Ich hörte die Worte kaum über das Rauschen meines Blutes. Mein Gesicht schmerzte von dem Versuch, unbefangen auszusehen. Als würden in mir nicht tausend kleine Feuer aufkommen.

„Machst du so etwas jedes Mal, wenn du deinen Willen nicht bekommst?" Die plötzliche Nähe des Botschafters drängte ein Wenig der Dunkelheit zurück. Er war nah genug, dass ich kaum etwas anderes um ihn herum wahrnahm.

Ich wollte Antworten, doch meine Atmung benötigte all meine Konzentration. Normal aussehen. Nichts zeigen.
Nur sehr langsam fokussierten meine Augen wieder auf sein Gesicht, auch wenn er immer noch eine verstörende Ähnlichkeit mit Moira hatte. Ich würde nie wieder einem Patienten helfen können, wenn das so weiterging. Und der Gedanke verstörte mich noch mehr.

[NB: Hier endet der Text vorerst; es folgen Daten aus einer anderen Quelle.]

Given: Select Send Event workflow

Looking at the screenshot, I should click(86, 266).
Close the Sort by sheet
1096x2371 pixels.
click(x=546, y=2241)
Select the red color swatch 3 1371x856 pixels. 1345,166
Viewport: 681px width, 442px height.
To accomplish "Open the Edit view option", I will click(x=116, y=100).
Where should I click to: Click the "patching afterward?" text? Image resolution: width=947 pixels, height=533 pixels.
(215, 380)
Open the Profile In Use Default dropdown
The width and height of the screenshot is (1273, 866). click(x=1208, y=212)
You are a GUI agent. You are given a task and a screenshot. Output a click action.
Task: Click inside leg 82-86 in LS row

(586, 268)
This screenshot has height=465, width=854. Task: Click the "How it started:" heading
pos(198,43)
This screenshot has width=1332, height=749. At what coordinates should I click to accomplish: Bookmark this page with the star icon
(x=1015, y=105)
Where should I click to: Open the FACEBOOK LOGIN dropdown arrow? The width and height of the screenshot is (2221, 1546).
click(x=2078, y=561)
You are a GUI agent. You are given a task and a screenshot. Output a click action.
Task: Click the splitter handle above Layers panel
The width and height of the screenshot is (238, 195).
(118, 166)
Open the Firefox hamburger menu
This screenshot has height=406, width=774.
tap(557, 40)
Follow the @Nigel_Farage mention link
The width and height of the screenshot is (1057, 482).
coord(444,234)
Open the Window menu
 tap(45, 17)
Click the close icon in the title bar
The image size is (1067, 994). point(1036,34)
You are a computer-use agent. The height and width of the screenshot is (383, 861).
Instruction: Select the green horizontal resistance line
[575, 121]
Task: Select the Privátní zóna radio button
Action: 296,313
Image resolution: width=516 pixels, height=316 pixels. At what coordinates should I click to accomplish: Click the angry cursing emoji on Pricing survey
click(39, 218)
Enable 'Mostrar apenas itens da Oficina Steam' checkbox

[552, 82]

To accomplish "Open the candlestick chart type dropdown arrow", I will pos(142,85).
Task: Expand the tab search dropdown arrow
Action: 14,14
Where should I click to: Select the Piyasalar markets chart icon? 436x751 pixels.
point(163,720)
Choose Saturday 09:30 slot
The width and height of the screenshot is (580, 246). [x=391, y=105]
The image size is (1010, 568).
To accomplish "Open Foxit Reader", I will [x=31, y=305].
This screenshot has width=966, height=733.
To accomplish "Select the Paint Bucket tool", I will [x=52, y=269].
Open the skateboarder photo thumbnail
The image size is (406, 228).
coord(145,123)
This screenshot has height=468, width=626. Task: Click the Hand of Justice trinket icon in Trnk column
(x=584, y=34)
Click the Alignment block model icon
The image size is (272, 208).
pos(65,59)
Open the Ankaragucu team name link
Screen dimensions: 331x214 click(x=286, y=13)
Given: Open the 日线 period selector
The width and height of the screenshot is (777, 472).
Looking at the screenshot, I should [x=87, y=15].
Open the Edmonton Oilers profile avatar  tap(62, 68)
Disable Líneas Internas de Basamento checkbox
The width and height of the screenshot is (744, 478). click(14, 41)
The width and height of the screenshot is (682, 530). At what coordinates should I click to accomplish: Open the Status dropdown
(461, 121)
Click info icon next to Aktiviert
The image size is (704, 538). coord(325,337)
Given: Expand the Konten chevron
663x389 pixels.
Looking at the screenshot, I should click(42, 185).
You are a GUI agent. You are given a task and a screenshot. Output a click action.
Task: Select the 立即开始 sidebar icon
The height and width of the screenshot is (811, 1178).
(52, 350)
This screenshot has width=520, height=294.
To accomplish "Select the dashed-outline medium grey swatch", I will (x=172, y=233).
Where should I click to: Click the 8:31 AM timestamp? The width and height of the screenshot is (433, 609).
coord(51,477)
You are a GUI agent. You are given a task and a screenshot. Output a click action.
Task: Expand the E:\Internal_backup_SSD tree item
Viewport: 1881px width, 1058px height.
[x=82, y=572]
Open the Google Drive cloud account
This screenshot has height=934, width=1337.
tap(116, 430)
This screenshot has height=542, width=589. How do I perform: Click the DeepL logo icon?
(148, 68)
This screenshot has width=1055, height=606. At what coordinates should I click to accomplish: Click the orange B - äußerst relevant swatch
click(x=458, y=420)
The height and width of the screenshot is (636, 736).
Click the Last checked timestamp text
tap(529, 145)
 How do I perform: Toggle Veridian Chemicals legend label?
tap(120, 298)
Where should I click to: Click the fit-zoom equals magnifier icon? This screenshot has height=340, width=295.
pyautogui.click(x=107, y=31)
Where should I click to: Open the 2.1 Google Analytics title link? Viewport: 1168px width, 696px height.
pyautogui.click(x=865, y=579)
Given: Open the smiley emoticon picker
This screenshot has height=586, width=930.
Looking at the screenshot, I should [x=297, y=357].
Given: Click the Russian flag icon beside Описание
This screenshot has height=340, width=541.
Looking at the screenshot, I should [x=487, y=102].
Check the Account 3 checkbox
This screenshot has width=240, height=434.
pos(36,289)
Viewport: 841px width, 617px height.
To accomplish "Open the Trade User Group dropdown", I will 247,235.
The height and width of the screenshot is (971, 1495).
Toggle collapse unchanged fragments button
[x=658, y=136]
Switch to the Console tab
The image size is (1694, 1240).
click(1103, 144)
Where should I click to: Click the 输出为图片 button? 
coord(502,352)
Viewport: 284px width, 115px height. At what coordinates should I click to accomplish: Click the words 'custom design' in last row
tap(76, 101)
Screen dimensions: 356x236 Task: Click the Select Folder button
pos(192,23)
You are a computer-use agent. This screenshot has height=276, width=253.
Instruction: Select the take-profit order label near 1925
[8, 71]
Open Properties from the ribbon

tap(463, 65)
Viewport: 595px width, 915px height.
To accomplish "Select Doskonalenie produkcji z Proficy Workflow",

Ein kleiner Funken Verständnis blitzte hinter den grauen Augen auf. Seine großen Hände legten sich wie Gewichte auf meine Schultern und drückten mich in meinen Stuhl.
„Hätte ich gewusst, dass Nevanam so zartbesaitet sind-..." Er sprach den Satz nicht zu Ende, unwillig das Wort ‚Entführung' zu verwenden.

Er konnte noch nicht einmal vor sich selbst rechtfertigen, was er getan hatte. Selbst, wenn das eigentlich wenig mit meinem momentanen Zustand zu tun hatte. Der beginnende Ärger über ihn schaffte es tatsächlich, die Angst zurückzudrängen.